Converting Rows to Columns — Pivoting with SQL & BI Tools
A common requirement in data reporting is converting data present in row-form to a dataset that is organized in a columnar format. This happens when the operational database captures events, transactions, or other data points across many rows. For instance, a log of website traffic would capture a user’s unique ID (eg. login credentials) and track that against different pages visited during the session. However, a customer-level analysis would require the summary of all the visits categorized along different dimensions — such as Product Page Type, Purchases, Wishlists, Deal Pages etc. Thus, for reporting purposes, the rows need to be classified and “summarized” to an individual identifier level.
Case Description
Let’s handle a case in which I track the number of visits to a blog site, and the analysis will be along two dimensions:
- Country from which the reader accessed
- Month of Visit
The dataset collected by the operational system is as per the screenshot below:
Solution Approaches
There are two solutions we will explore: a SQL snippet that will extract the data in the desired format, and a Holistics’ Visualization to render the data in a PivotTable format.
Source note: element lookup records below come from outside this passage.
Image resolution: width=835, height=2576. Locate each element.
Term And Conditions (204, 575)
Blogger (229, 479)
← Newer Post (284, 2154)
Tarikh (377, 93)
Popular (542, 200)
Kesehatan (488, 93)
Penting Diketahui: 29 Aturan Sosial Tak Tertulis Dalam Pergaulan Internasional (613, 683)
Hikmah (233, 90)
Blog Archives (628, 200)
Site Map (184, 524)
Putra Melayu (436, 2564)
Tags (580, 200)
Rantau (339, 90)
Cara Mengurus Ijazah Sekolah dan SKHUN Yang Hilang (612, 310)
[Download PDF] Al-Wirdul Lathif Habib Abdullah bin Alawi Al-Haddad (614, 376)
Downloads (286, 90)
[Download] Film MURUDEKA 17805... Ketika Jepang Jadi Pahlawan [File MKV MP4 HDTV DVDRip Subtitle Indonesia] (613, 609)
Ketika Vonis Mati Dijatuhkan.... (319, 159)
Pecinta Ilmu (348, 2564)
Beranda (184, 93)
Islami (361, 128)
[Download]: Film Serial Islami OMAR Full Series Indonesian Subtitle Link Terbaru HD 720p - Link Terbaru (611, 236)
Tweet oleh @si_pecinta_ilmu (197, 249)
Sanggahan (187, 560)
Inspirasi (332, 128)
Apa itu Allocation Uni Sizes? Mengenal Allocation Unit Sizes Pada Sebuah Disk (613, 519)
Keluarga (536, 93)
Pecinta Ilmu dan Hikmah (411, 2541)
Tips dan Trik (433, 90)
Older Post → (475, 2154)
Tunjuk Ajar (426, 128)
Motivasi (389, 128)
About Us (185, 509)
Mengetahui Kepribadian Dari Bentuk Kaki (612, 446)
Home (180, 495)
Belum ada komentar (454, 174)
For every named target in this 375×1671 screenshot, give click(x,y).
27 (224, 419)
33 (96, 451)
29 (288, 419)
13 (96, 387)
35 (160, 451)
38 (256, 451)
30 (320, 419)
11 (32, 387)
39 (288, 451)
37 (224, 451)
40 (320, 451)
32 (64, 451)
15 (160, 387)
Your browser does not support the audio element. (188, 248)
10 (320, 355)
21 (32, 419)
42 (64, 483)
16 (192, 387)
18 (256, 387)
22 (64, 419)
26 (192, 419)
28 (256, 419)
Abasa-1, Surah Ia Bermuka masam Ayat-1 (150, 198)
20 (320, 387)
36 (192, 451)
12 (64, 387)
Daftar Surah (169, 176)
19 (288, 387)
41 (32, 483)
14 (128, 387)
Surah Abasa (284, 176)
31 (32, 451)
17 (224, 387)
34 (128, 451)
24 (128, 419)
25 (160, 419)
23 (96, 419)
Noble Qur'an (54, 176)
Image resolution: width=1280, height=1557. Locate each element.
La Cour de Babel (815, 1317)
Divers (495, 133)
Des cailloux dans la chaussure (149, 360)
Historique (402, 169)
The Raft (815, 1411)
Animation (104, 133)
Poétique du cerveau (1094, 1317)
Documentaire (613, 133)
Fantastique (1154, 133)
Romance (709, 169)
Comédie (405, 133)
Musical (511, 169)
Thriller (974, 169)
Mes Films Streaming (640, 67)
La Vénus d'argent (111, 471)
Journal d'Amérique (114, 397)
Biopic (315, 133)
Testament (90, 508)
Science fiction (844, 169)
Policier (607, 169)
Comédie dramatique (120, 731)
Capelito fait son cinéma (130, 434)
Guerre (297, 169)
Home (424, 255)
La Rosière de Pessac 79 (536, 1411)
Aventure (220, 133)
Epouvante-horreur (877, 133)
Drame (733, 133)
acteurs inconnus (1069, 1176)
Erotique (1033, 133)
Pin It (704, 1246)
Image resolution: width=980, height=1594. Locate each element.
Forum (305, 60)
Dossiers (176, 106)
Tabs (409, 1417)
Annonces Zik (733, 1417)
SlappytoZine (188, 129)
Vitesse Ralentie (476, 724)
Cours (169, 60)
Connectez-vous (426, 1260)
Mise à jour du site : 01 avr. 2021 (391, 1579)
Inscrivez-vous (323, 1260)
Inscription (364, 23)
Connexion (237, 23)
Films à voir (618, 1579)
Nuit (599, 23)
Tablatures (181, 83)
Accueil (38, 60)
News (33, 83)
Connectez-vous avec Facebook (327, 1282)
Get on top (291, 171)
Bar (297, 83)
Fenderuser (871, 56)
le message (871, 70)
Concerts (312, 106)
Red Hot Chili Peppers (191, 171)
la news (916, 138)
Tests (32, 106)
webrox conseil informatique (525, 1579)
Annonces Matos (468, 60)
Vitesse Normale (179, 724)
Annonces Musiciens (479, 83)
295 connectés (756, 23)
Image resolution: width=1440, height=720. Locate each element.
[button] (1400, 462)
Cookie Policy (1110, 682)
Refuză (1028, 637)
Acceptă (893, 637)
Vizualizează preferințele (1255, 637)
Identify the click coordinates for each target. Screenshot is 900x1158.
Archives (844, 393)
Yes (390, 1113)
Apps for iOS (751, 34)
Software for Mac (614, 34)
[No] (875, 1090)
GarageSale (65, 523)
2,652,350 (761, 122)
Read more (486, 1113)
How to pivot your dataset with SQL
The general form of a SQL solution is of-the following format:
Aggregate_Function(CASE WHEN COLUMN_TO_PIVOT = {VALUES} THEN COLUMN_TO_MEASURE ELSE 0/NULL END)
Specifically, in our context:
MAX(CASE WHEN MONTH(submitted_at) = ‘1’ THEN VISIT_COUNT ELSE 0 END) AS Visits_January,
…
MAX(CASE WHEN MONTH(submitted_at) = ‘5’ THEN VISIT_COUNT ELSE 0 END) AS Visits_May,
How does this work? The CASE statement essentially assigns either the “value” (a column value for amounts, 1 for counts etc.) or a 0 to every row, and the aggregate function (COUNT, SUM) ensure that the information is summarized uniquely for the identifier.
This solution is applicable in any table or data set, and is even commonly used in ETL jobs to populate data warehouse tables.
However, it is difficult to understand or process if you are not too comfortable with SQL. That takes us to our second solution:
PivotTable Visualization in a BI Tool
Many BI and Visualization tools, such as Holistics, provides an option to render visualization from the results of a query, and lets a user drag-and-drop the columns that go into rows and columns. This feature makes it extremely simple to convert row-based data into a two-dimensional analytical table. The dataset represented above, when rendered using Holistics, looks like this:
The SQL used to generate the above was a simple SELECT SQL (2 lines) without any custom processing..
When to use which approach?
There are certain contexts in which the more technically complex SQL solution may be more applicable:
- The number of categories in the column that needs to be the second dimension are a lot, making the report potentially “wide”. In such a case, the SQL snippet lets you group multiple values under a broader bucket.
- Combining multiple measures when converting from rows to columns. For instance, if there is order level data, and one wants to summarize both the amount and count the number of orders across the second dimension, the SQL approach will help aggregate multiple measures. PivotTables provided by BI Tools may not support this.
- Subsequent processing: If one is doing an analysis, such as comparison over a 3 or 6 month period, then using the SQL to convert data to columns will make comparisons easier and scalable. In the example above, irrespective of the month during which the query is run, the columns accurately represent the value for each month. Thus, the pivot from the SQL can be used in a temporary table or a CTE in another query.
For all other reporting use cases or analysis, the Holistics Pivot Table simplifies the experience to just a few clicks.